**What to work on**
Rewrite the lines from the start of the records through the line containing "heart-shaped favorite toggle", inclusive, replacing "image size" with "image dimensions" and leaving everything else unchanged.

**Supplied records**
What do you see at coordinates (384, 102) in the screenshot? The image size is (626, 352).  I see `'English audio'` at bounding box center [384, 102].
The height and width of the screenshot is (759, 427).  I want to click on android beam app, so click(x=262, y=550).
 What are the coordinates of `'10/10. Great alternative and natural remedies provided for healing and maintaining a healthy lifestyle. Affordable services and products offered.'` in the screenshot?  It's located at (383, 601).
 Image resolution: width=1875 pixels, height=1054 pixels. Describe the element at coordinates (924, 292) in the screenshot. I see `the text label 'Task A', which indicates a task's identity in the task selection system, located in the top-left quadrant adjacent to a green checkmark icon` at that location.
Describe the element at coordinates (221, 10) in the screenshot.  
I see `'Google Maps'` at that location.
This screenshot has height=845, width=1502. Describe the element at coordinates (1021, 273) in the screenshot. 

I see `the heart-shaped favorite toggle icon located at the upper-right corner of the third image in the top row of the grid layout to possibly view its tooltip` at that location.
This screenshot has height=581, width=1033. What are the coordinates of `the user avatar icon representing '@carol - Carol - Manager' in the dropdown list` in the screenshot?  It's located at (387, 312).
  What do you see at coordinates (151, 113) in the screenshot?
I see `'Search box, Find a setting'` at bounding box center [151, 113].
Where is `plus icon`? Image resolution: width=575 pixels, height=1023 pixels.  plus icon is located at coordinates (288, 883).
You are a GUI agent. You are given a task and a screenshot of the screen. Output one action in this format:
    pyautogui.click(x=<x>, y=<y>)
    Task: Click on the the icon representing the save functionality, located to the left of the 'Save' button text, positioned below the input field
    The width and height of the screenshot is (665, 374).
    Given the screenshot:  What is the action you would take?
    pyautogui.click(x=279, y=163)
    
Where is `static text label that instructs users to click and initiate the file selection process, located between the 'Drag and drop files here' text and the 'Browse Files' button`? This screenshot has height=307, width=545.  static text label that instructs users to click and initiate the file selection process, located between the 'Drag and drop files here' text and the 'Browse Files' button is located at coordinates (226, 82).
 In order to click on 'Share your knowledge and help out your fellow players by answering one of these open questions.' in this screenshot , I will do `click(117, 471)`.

**Output**
What do you see at coordinates (384, 102) in the screenshot? The image dimensions is (626, 352).  I see `'English audio'` at bounding box center [384, 102].
The height and width of the screenshot is (759, 427).  I want to click on android beam app, so click(x=262, y=550).
 What are the coordinates of `'10/10. Great alternative and natural remedies provided for healing and maintaining a healthy lifestyle. Affordable services and products offered.'` in the screenshot?  It's located at (383, 601).
 Image resolution: width=1875 pixels, height=1054 pixels. Describe the element at coordinates (924, 292) in the screenshot. I see `the text label 'Task A', which indicates a task's identity in the task selection system, located in the top-left quadrant adjacent to a green checkmark icon` at that location.
Describe the element at coordinates (221, 10) in the screenshot.  
I see `'Google Maps'` at that location.
This screenshot has height=845, width=1502. Describe the element at coordinates (1021, 273) in the screenshot. 

I see `the heart-shaped favorite toggle icon located at the upper-right corner of the third image in the top row of the grid layout to possibly view its tooltip` at that location.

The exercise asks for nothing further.